Malheureusement, cela ne passe pas. Premièrement, les ressort sont amenés sans subtilité et sans poésie. Le message est asséné par des dialogues trop explicites et sans charme. Le comportement de la foule est caricatural, ce qui est renforcé par le mauvais jeu des acteurs secondaires. Et les détails que le réalisateur veut qu’on remarque sont lourdement soulignés à coup de gros plans et de zooms brutaux.

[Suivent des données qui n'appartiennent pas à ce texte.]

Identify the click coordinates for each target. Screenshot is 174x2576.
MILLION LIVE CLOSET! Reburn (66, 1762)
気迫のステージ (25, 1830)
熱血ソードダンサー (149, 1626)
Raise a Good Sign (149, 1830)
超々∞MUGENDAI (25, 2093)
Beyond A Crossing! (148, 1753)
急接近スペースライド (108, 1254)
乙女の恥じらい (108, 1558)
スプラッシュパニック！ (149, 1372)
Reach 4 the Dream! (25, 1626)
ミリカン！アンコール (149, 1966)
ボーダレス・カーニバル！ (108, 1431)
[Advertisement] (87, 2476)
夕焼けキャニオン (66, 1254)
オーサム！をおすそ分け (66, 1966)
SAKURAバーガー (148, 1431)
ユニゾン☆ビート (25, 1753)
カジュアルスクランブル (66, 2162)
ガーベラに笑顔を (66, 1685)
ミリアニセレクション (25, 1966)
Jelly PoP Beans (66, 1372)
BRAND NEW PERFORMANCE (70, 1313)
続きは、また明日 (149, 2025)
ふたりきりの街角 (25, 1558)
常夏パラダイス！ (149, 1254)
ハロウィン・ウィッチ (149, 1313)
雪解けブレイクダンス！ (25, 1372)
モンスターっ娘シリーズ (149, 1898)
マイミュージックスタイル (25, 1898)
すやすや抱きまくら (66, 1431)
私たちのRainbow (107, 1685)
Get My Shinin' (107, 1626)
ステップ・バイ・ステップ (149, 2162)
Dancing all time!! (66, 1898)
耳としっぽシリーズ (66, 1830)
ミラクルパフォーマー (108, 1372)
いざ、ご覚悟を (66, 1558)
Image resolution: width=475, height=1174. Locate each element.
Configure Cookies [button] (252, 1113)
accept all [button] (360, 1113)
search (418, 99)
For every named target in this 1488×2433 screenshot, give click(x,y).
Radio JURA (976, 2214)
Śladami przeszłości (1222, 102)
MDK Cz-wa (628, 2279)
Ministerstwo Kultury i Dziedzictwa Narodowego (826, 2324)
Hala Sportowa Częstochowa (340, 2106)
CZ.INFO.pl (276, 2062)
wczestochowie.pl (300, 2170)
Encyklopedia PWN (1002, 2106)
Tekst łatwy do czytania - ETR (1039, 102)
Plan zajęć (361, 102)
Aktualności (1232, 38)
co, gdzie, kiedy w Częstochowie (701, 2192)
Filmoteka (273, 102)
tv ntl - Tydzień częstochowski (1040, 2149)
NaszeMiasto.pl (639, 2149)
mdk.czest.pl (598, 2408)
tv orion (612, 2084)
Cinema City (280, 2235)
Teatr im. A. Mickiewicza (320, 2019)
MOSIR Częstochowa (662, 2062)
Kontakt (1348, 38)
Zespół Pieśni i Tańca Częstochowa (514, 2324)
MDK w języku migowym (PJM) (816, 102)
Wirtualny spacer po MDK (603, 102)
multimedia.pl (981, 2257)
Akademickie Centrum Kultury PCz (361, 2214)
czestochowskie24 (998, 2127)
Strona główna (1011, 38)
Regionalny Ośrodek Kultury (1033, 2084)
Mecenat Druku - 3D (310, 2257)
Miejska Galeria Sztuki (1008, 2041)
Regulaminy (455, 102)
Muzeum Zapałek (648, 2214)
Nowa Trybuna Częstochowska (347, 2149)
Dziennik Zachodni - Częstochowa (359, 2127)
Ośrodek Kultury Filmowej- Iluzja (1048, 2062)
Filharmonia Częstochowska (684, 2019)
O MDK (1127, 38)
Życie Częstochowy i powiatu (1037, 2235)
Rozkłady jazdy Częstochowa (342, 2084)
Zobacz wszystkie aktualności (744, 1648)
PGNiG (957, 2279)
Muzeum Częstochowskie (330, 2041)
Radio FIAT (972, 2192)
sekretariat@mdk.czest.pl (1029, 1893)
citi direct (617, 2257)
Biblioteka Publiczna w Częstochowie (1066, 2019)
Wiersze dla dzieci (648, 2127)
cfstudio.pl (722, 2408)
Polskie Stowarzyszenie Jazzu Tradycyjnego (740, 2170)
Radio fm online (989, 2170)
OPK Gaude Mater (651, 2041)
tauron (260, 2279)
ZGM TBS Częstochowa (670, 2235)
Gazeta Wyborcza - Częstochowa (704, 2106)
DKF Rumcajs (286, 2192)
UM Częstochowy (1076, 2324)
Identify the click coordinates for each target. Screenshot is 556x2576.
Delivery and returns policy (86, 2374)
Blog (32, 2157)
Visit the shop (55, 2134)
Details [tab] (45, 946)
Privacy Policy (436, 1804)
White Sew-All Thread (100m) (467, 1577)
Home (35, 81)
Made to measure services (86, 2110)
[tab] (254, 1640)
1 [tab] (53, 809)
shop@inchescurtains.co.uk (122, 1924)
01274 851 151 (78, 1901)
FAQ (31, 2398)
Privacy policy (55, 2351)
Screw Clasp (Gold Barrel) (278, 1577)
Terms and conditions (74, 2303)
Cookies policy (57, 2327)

D’ailleurs, c’est le deuxième problème de ce film, la mauvaise qualité de l’image et de son (probablement renforcés, certes, par une copie de mauvaise qualité), avec des bruits censés rester à l’arrière-plan qui sont assourdissants et des cuts violents. Toutefois, ces défauts sont curieusement concentrés sur des scènes de jour. Il reste de beaux plans, notamment celles dans l’escalier, avec des contre-plongées aux ombres allongées, qui tirent le meilleur de l’expressionnisme. Et celle où les gens s’acharnent sur Monsieur Hire à coup d’auto-tamponneuses est bouleversante. De toute façon, Michel Simon est toujours excellent. D’ailleurs, le jeu de Viviane Romance est aussi subtil ici : on lit dans son regard l’hésitation qui grandit à condamner un homme certes étrange, mais gentil, et à la vie intérieure si riche.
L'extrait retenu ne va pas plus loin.